Fast forward to midnight, get a phone call when she is blind drunk, and she "has thrown up before the birthday girl" (work hard, play harder). Long story short, she has come to the conclusion that "she has to go" (i.e., have to not see each other). I tried to stress that the matter we had spoken about had very little to do with her, and that nothing was wrong between my family and her. Couldn't convince her at all, and essentially the call was a never ending loop (as seems to be the way with drunk people). I then thought fuck it, I'll speak to her in the morning sober (or hungover).
Then I did the stupid thing of sending her a message, with something I shouldn't have said (3 little words, no need to say what they are).
I got a reply for this about 30mins later saying "You don't know what it is". I thought that was a low blow and I took it to heart a bit.
I stayed awake for about an hour, thinking about everything multiple times (disadvantages of my mind, I analyze things way to much. I cant help it.).
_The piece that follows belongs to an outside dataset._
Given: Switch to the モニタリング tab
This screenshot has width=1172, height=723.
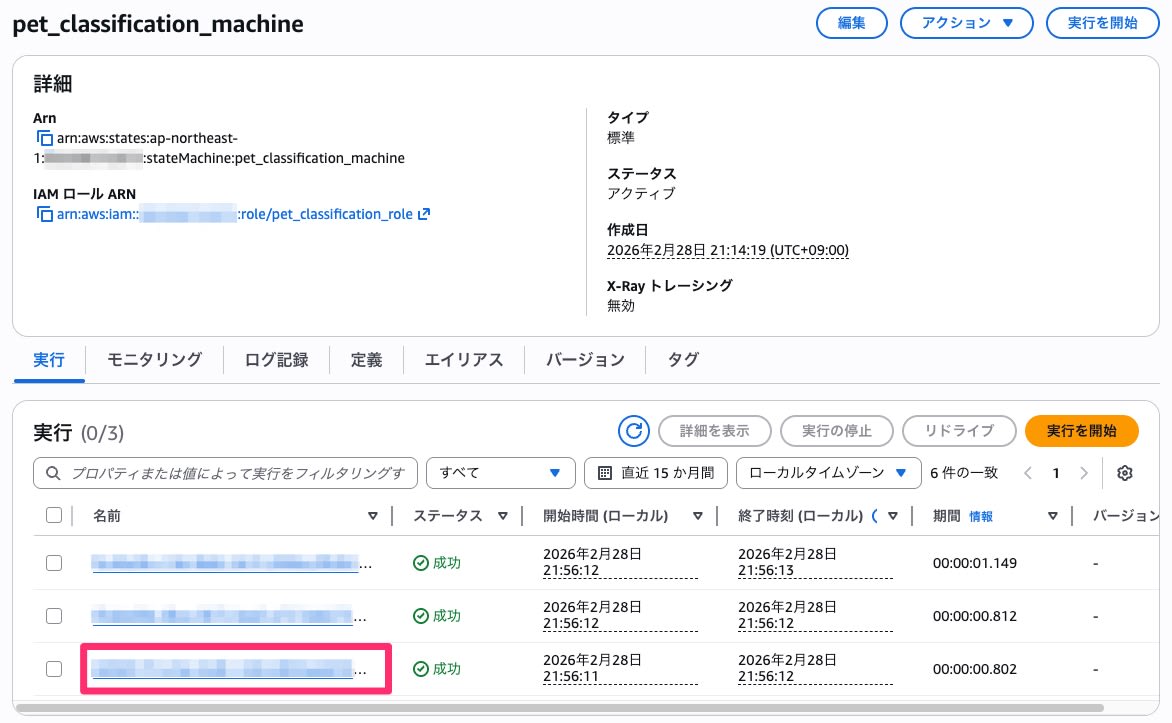Looking at the screenshot, I should (154, 360).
Fast forward to this morning. Get a phone call at about 10 in a highly hungover state. She couldn't even remember the phone call (apparently), so I jogged her memory. Shit like that doesn't just get forgotten, and I would rather know what the state of the nation is rather than ignore it (drunk words are sober thoughts). I asked if it was just drunk talk, and she said it was a mixture of both.
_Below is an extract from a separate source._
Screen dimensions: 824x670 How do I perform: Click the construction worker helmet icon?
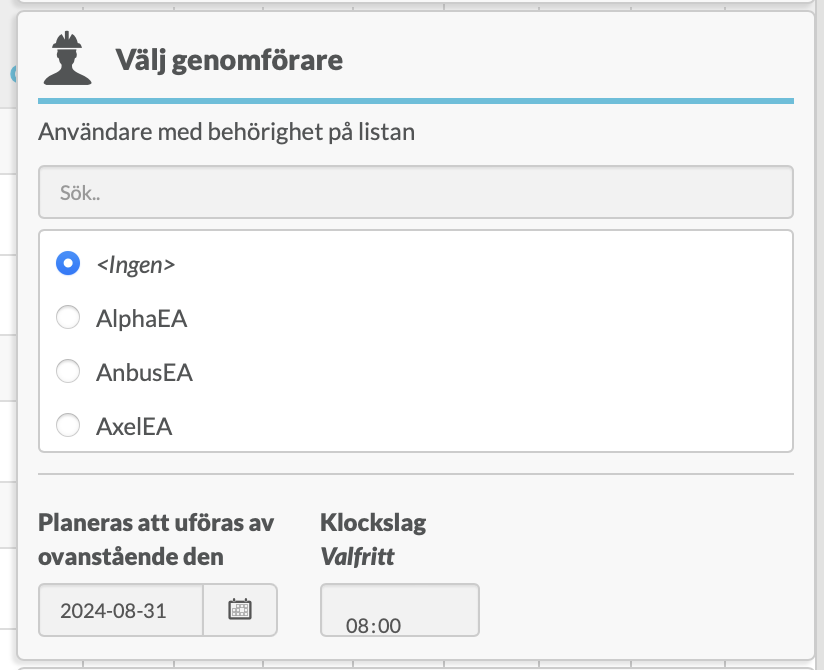[x=68, y=59]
**Cue long conversation with very few words being exchanged**.
Seems what I sent her in a message pushed her away. Essentially, she was saying that I wanted someone in my life, not necessarily her. I was putting her up on a pedestal too much, which she is both not used to and disliked because it would come back to hit me in the head when I found out differently.
Long story short, it was never going to work out in her eyes, which I can understand and see as well (kind of). The final nail in the coffin for her was that message (I asked about it after 'conceding' defeat, for lack of a better word.).
So here I am, back to being single again.
I have chalked the whole time down to experience. I discovered a lot about myself on many levels, including some negative traits which I may have to work on.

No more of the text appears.